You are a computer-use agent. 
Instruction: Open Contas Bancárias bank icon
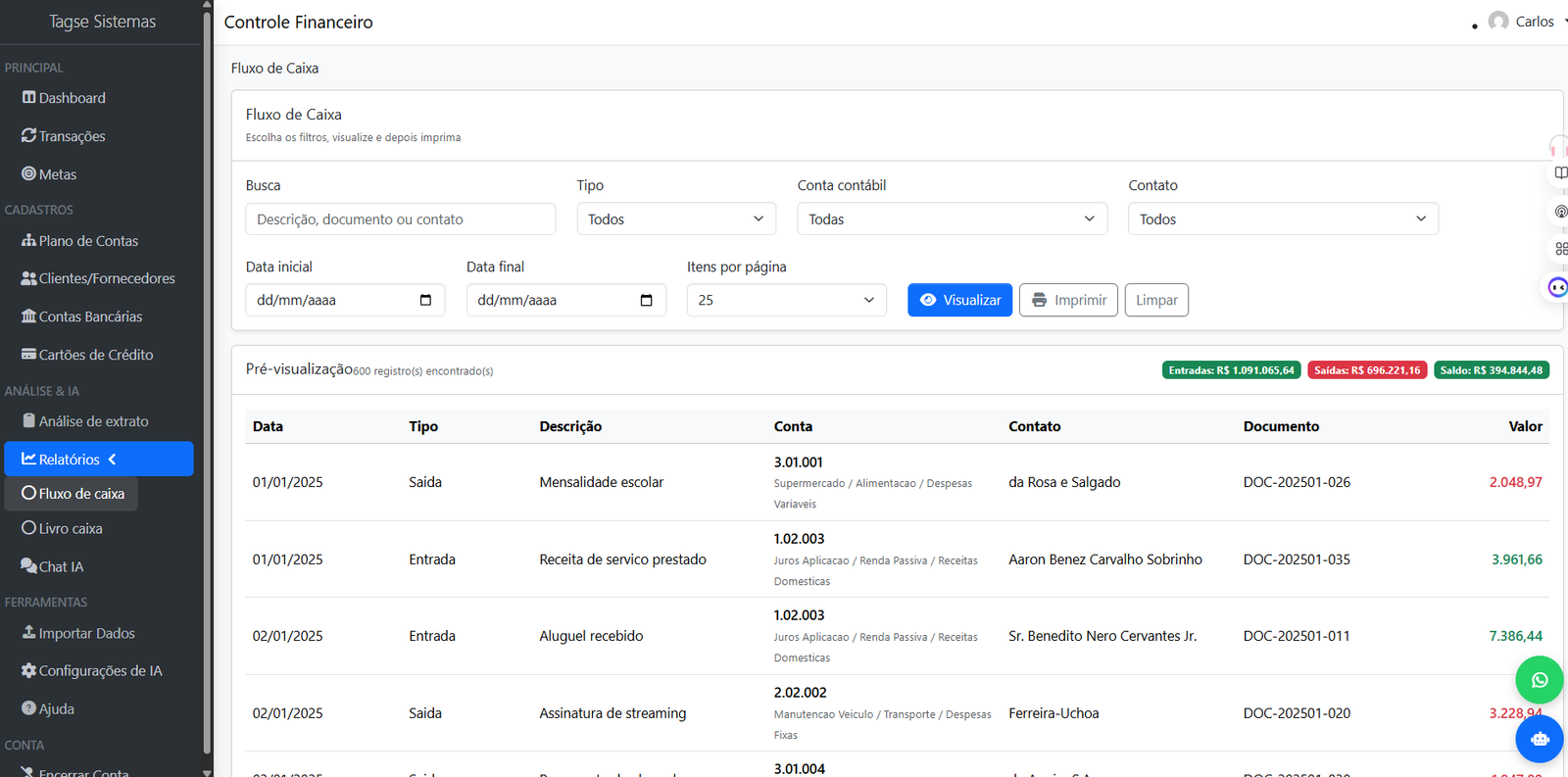(28, 316)
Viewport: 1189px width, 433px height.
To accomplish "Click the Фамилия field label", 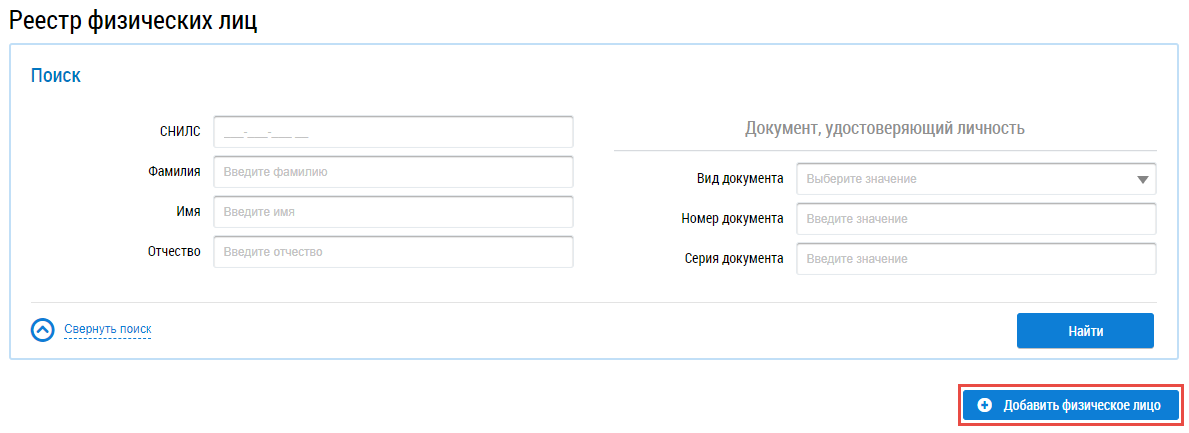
**********
Make a verbatim copy of all the entries and strip out the pictures.

You are a computer-use agent. 
Instruction: Open Contas Bancárias bank icon
(28, 316)
Viewport: 1189px width, 433px height.
To accomplish "Click the Фамилия field label", 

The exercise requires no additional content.